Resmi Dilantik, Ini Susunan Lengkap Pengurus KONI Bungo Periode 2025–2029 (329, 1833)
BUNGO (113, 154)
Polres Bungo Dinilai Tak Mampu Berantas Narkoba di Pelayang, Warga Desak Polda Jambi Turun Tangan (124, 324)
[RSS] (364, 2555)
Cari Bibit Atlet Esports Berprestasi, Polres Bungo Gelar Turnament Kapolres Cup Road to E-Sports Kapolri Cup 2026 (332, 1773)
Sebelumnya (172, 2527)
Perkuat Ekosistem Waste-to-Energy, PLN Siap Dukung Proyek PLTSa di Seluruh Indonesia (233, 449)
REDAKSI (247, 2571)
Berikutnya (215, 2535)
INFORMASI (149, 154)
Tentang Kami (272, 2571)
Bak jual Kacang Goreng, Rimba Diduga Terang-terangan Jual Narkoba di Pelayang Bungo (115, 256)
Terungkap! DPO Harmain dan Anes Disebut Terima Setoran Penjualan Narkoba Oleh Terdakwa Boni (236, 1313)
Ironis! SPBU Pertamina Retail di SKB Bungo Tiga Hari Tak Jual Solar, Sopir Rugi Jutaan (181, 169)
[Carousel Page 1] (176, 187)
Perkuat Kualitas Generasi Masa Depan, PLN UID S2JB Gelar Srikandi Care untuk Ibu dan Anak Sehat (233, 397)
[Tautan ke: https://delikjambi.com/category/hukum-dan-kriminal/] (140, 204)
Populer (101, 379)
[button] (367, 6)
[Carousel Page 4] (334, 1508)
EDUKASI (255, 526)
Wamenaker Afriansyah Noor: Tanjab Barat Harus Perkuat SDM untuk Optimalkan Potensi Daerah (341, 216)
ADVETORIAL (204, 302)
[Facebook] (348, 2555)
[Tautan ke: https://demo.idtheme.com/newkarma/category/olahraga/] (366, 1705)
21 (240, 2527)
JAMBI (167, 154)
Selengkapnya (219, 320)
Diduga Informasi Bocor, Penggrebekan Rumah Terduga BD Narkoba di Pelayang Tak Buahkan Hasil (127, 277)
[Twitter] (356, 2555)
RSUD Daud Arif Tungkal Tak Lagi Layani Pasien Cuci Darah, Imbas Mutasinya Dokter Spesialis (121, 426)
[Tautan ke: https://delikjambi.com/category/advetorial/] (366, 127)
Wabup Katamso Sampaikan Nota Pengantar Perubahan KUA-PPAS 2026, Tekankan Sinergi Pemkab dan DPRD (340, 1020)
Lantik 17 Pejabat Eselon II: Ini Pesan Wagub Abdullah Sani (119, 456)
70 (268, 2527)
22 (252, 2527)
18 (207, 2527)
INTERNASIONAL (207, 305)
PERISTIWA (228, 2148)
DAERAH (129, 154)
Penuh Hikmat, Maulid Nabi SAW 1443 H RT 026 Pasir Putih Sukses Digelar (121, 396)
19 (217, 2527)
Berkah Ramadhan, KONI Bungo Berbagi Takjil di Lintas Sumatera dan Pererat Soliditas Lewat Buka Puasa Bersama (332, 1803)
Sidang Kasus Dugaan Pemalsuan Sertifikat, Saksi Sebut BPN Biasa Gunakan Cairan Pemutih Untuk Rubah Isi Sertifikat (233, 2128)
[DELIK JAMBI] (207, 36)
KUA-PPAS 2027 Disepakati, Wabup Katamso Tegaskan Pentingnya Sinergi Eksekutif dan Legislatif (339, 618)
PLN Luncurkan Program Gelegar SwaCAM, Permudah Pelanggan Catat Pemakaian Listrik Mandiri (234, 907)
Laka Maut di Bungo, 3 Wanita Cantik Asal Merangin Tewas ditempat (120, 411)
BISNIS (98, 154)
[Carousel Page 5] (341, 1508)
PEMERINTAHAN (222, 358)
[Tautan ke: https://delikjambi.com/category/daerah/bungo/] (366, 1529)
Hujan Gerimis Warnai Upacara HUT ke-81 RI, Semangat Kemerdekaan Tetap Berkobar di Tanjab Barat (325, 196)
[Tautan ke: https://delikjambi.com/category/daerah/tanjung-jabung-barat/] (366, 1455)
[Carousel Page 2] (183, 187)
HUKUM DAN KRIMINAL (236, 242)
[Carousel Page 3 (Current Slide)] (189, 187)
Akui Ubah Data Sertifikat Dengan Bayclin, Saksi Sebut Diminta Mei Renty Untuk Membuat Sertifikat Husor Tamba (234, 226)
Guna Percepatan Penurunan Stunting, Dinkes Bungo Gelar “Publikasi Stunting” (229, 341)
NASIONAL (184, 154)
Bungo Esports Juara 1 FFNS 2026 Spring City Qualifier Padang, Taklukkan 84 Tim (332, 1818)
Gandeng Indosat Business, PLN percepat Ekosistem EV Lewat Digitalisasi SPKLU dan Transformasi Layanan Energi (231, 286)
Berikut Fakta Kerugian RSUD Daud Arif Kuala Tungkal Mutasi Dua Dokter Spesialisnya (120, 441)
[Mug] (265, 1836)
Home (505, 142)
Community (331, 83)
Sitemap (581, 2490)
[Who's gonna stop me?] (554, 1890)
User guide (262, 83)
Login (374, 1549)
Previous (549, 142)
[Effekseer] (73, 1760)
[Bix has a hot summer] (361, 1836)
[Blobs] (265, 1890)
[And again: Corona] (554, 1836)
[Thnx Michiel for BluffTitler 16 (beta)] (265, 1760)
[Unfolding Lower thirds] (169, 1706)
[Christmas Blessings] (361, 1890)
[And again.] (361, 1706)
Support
***
_Exercise_: Retype all of the data word for word.

_Solution_:
Resmi Dilantik, Ini Susunan Lengkap Pengurus KONI Bungo Periode 2025–2029 (329, 1833)
BUNGO (113, 154)
Polres Bungo Dinilai Tak Mampu Berantas Narkoba di Pelayang, Warga Desak Polda Jambi Turun Tangan (124, 324)
[RSS] (364, 2555)
Cari Bibit Atlet Esports Berprestasi, Polres Bungo Gelar Turnament Kapolres Cup Road to E-Sports Kapolri Cup 2026 (332, 1773)
Sebelumnya (172, 2527)
Perkuat Ekosistem Waste-to-Energy, PLN Siap Dukung Proyek PLTSa di Seluruh Indonesia (233, 449)
REDAKSI (247, 2571)
Berikutnya (215, 2535)
INFORMASI (149, 154)
Tentang Kami (272, 2571)
Bak jual Kacang Goreng, Rimba Diduga Terang-terangan Jual Narkoba di Pelayang Bungo (115, 256)
Terungkap! DPO Harmain dan Anes Disebut Terima Setoran Penjualan Narkoba Oleh Terdakwa Boni (236, 1313)
Ironis! SPBU Pertamina Retail di SKB Bungo Tiga Hari Tak Jual Solar, Sopir Rugi Jutaan (181, 169)
[Carousel Page 1] (176, 187)
Perkuat Kualitas Generasi Masa Depan, PLN UID S2JB Gelar Srikandi Care untuk Ibu dan Anak Sehat (233, 397)
[Tautan ke: https://delikjambi.com/category/hukum-dan-kriminal/] (140, 204)
Populer (101, 379)
[button] (367, 6)
[Carousel Page 4] (334, 1508)
EDUKASI (255, 526)
Wamenaker Afriansyah Noor: Tanjab Barat Harus Perkuat SDM untuk Optimalkan Potensi Daerah (341, 216)
ADVETORIAL (204, 302)
[Facebook] (348, 2555)
[Tautan ke: https://demo.idtheme.com/newkarma/category/olahraga/] (366, 1705)
21 (240, 2527)
JAMBI (167, 154)
Selengkapnya (219, 320)
Diduga Informasi Bocor, Penggrebekan Rumah Terduga BD Narkoba di Pelayang Tak Buahkan Hasil (127, 277)
[Twitter] (356, 2555)
RSUD Daud Arif Tungkal Tak Lagi Layani Pasien Cuci Darah, Imbas Mutasinya Dokter Spesialis (121, 426)
[Tautan ke: https://delikjambi.com/category/advetorial/] (366, 127)
Wabup Katamso Sampaikan Nota Pengantar Perubahan KUA-PPAS 2026, Tekankan Sinergi Pemkab dan DPRD (340, 1020)
Lantik 17 Pejabat Eselon II: Ini Pesan Wagub Abdullah Sani (119, 456)
70 (268, 2527)
22 (252, 2527)
18 (207, 2527)
INTERNASIONAL (207, 305)
PERISTIWA (228, 2148)
DAERAH (129, 154)
Penuh Hikmat, Maulid Nabi SAW 1443 H RT 026 Pasir Putih Sukses Digelar (121, 396)
19 (217, 2527)
Berkah Ramadhan, KONI Bungo Berbagi Takjil di Lintas Sumatera dan Pererat Soliditas Lewat Buka Puasa Bersama (332, 1803)
Sidang Kasus Dugaan Pemalsuan Sertifikat, Saksi Sebut BPN Biasa Gunakan Cairan Pemutih Untuk Rubah Isi Sertifikat (233, 2128)
[DELIK JAMBI] (207, 36)
KUA-PPAS 2027 Disepakati, Wabup Katamso Tegaskan Pentingnya Sinergi Eksekutif dan Legislatif (339, 618)
PLN Luncurkan Program Gelegar SwaCAM, Permudah Pelanggan Catat Pemakaian Listrik Mandiri (234, 907)
Laka Maut di Bungo, 3 Wanita Cantik Asal Merangin Tewas ditempat (120, 411)
BISNIS (98, 154)
[Carousel Page 5] (341, 1508)
PEMERINTAHAN (222, 358)
[Tautan ke: https://delikjambi.com/category/daerah/bungo/] (366, 1529)
Hujan Gerimis Warnai Upacara HUT ke-81 RI, Semangat Kemerdekaan Tetap Berkobar di Tanjab Barat (325, 196)
[Tautan ke: https://delikjambi.com/category/daerah/tanjung-jabung-barat/] (366, 1455)
[Carousel Page 2] (183, 187)
HUKUM DAN KRIMINAL (236, 242)
[Carousel Page 3 (Current Slide)] (189, 187)
Akui Ubah Data Sertifikat Dengan Bayclin, Saksi Sebut Diminta Mei Renty Untuk Membuat Sertifikat Husor Tamba (234, 226)
Guna Percepatan Penurunan Stunting, Dinkes Bungo Gelar “Publikasi Stunting” (229, 341)
NASIONAL (184, 154)
Bungo Esports Juara 1 FFNS 2026 Spring City Qualifier Padang, Taklukkan 84 Tim (332, 1818)
Gandeng Indosat Business, PLN percepat Ekosistem EV Lewat Digitalisasi SPKLU dan Transformasi Layanan Energi (231, 286)
Berikut Fakta Kerugian RSUD Daud Arif Kuala Tungkal Mutasi Dua Dokter Spesialisnya (120, 441)
[Mug] (265, 1836)
Home (505, 142)
Community (331, 83)
Sitemap (581, 2490)
[Who's gonna stop me?] (554, 1890)
User guide (262, 83)
Login (374, 1549)
Previous (549, 142)
[Effekseer] (73, 1760)
[Bix has a hot summer] (361, 1836)
[Blobs] (265, 1890)
[And again: Corona] (554, 1836)
[Thnx Michiel for BluffTitler 16 (beta)] (265, 1760)
[Unfolding Lower thirds] (169, 1706)
[Christmas Blessings] (361, 1890)
[And again.] (361, 1706)
Support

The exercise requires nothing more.